Klein’s Integrated Control Theory Model of Work Motivation

Howard Klein, of the Fisher College of Business at the Ohio State University, has constructed a framework, which is based on control theory that houses the salient features of a number of motivation theories (Klein, 1989, 1991, 1996). The control theory model integrates the works of a number of researchers who have developed control theory approaches in human behavior (Campion & Lord, 1982; Carver, 1979; Carver, Blaney, & Scheier, 1979; Carver & Scheier, 1981, 1982; Hollenbeck, 1989; Hollenbeck & Brief, 1988; Hollenbeck & Williams, 1987; Lord & Hanges, 1987; Taylor, Fisher, & Ilgen, 1984). The special features of Klein’s model are as follows:

  • Parsimony: The proposed model contains definitive elements of a limited number of motivation theories. As new theories are proposed, and older ones are supplanted, they can be incorporated into the model with relative ease. This is because the model is a framework, and even as other theories are included, “it can remain a simple heuristic” (Klein, 1989, pp. 150-151). This feature is noteworthy because it is invoking the goal axiom’s principle of requisite parsimony (Miller, 1956).
  • Goal-setting: The framework includes the ability to establish specific goals and objectives. The feature is invoking the goal axiom’s principle of purposive behavior where the behavior is directed toward the attainment of a specific goal (Rosenblueth et al., 1943).
  • Feedback: The framework contains feedback loops where sensors and comparators are used to provide signals based on an established standard or benchmark. This feature is invoking the viability axiom’s principle of feedback. “Feedback control shows how a systems can work toward goals and adapt to a changing environment, thereby removing the mystery from teleology” (Simon, 1996, p. 172).
  • Motivation Theories: The framework includes expectancy and attribution theories and can be extended to include social learning theory.

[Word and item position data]
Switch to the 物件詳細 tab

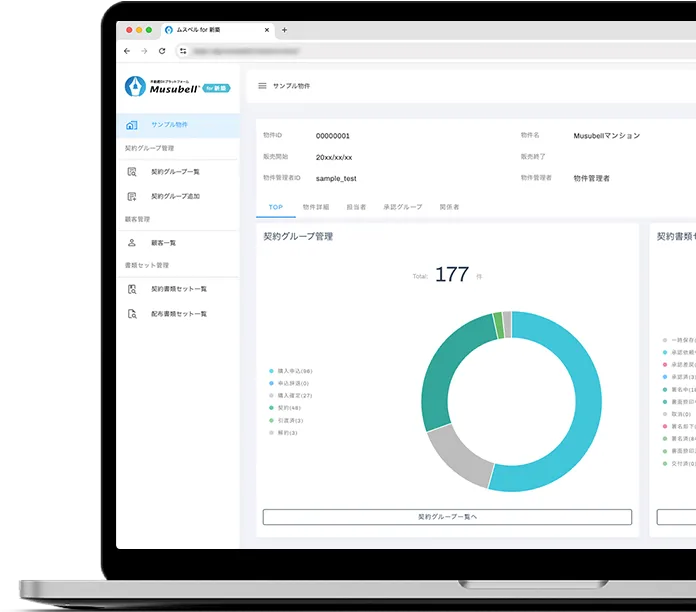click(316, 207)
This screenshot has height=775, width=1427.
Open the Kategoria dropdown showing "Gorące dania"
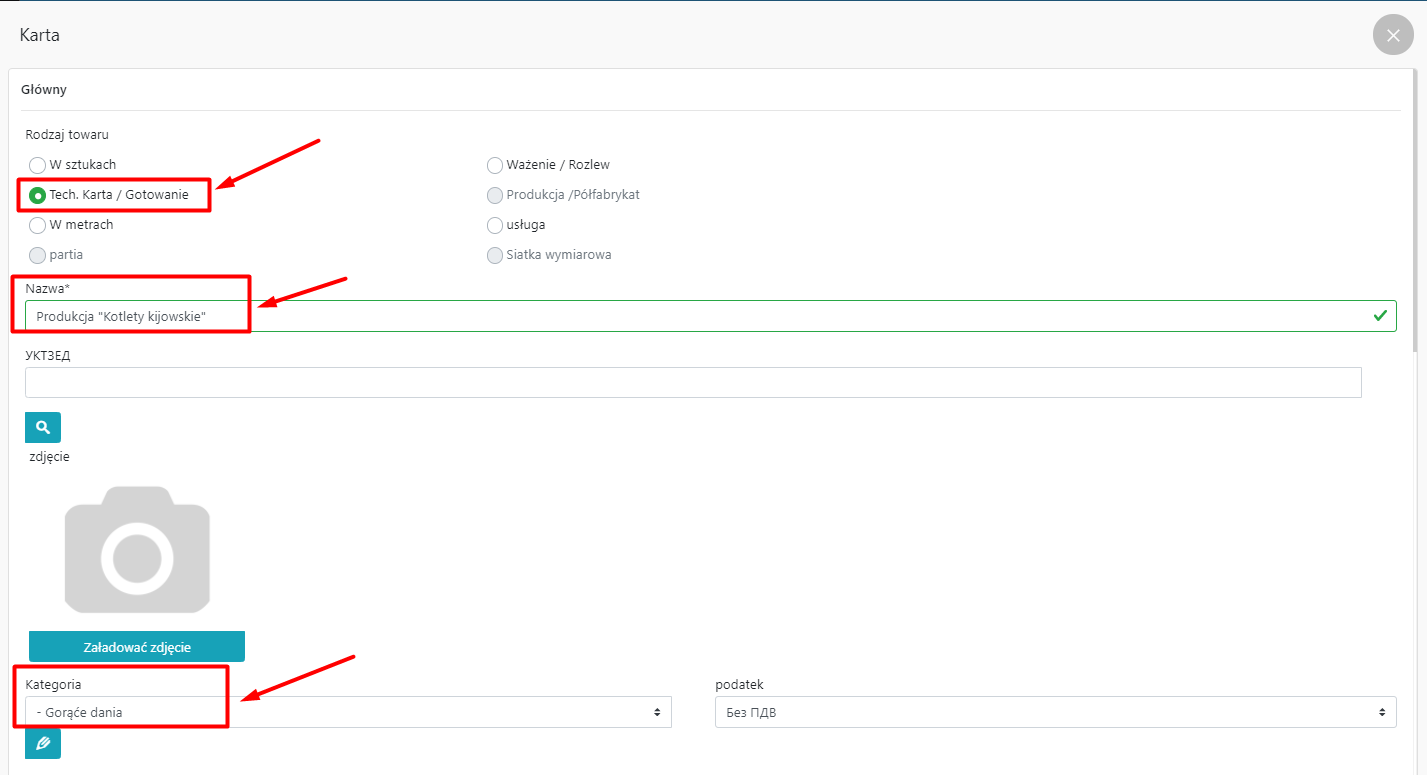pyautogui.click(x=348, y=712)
* * *
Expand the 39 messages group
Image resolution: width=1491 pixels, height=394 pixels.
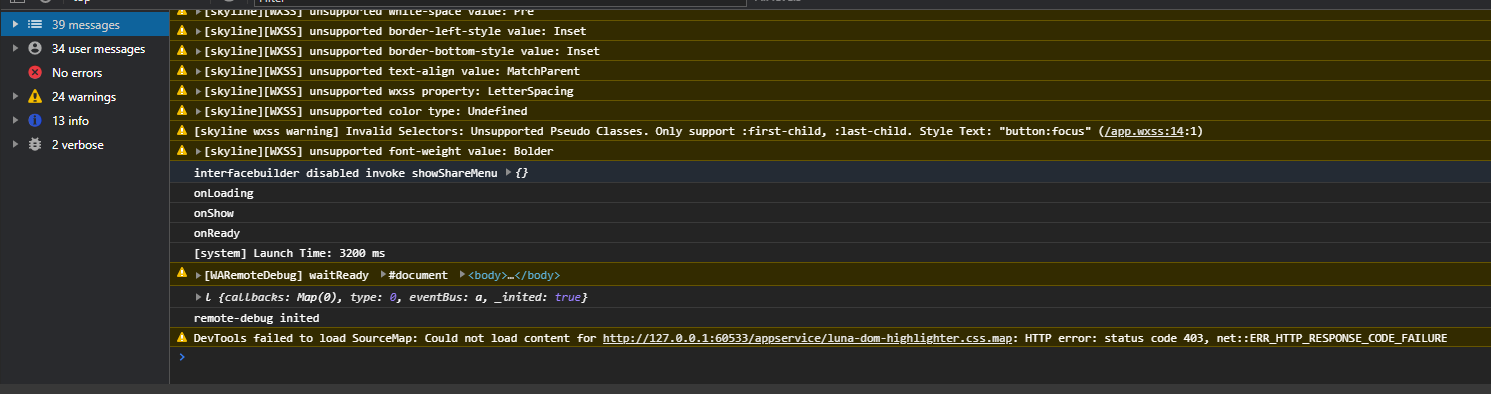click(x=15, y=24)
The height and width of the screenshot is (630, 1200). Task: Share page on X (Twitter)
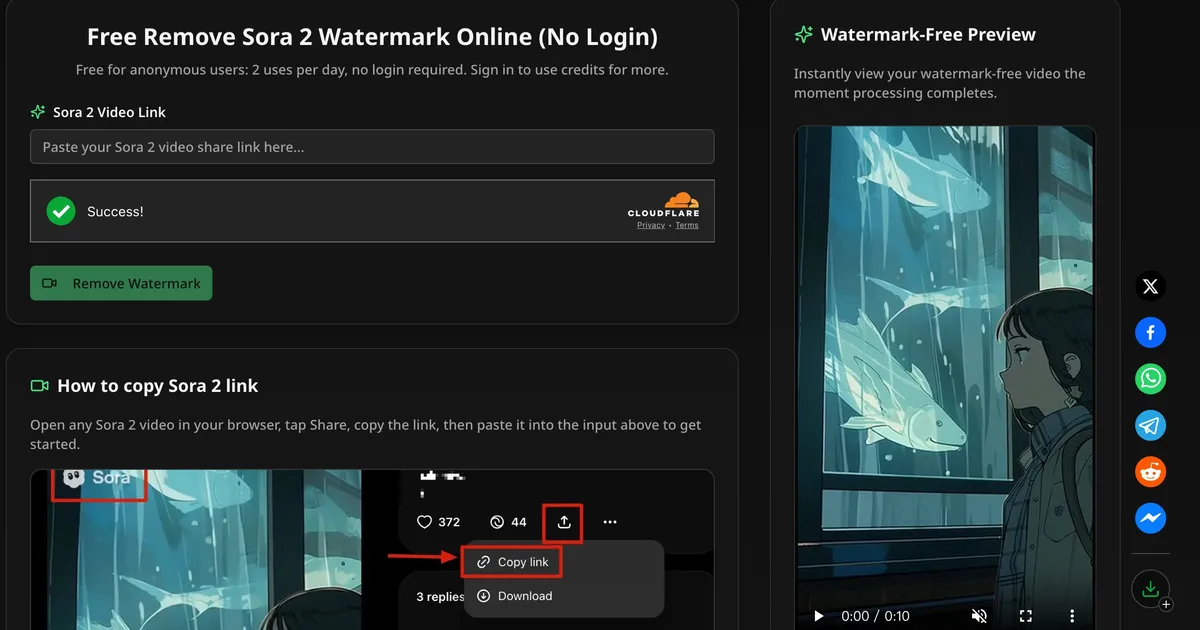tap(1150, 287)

**What is needed:** Pick up the text on Klein's control theory model of work motivation where it ends and carry it on. None of the records are needed for this.

**Task output:**
Klein’s model is based upon the simple feedback model from cybernetics, which includes the following: (1) a reference standard or benchmark; (2) a comparator that differentiates between the signal and the standard or benchmark; (3) feedback which is the actual performance signal detected by the sensors and its transmission signal; and (4) an effector that implements corrective action based on the values generated in the comparator. The unique element in Klein’s model is the inclusion of formal processes between the comparator and the effector that are based on four motivation theories included in the model. Figure 8.4 is a generic control theory model of work motivation based upon Klein’s model that may be used as a process model for motivation in understanding the underlying why question when determining either (1) a premise, reason, or purpose for why something is the way it is, or (2) what the causal relationship is between the event and the actions that caused the event to occur.

Generic Control Theory of Motivation (based on Figure 2 in Klein, 1989, p. 153)

Fig. 8.4 Generic Control Theory of Motivation (based on Figure 2 in Klein, 1989, p. 153)

Stakeholder objective relationships

Fig. 8.5 Stakeholder objective relationships

The generalized control theory model of motivation depicted in Fig. 8.4 can be used to understand the unique relationship between stakeholders and their objectives in a problem. Each stakeholder has its own motivations for involvement in a mess. This motivation is formalized through its objectives. These objectives often involve relationships that extend to other stakeholders. If executed correctly, these motivational relationships are two-way in order to create a feedback loop. Figure 8.5 shows a set of relationships between four stakeholder objectives (O1, O2, O3, and O4).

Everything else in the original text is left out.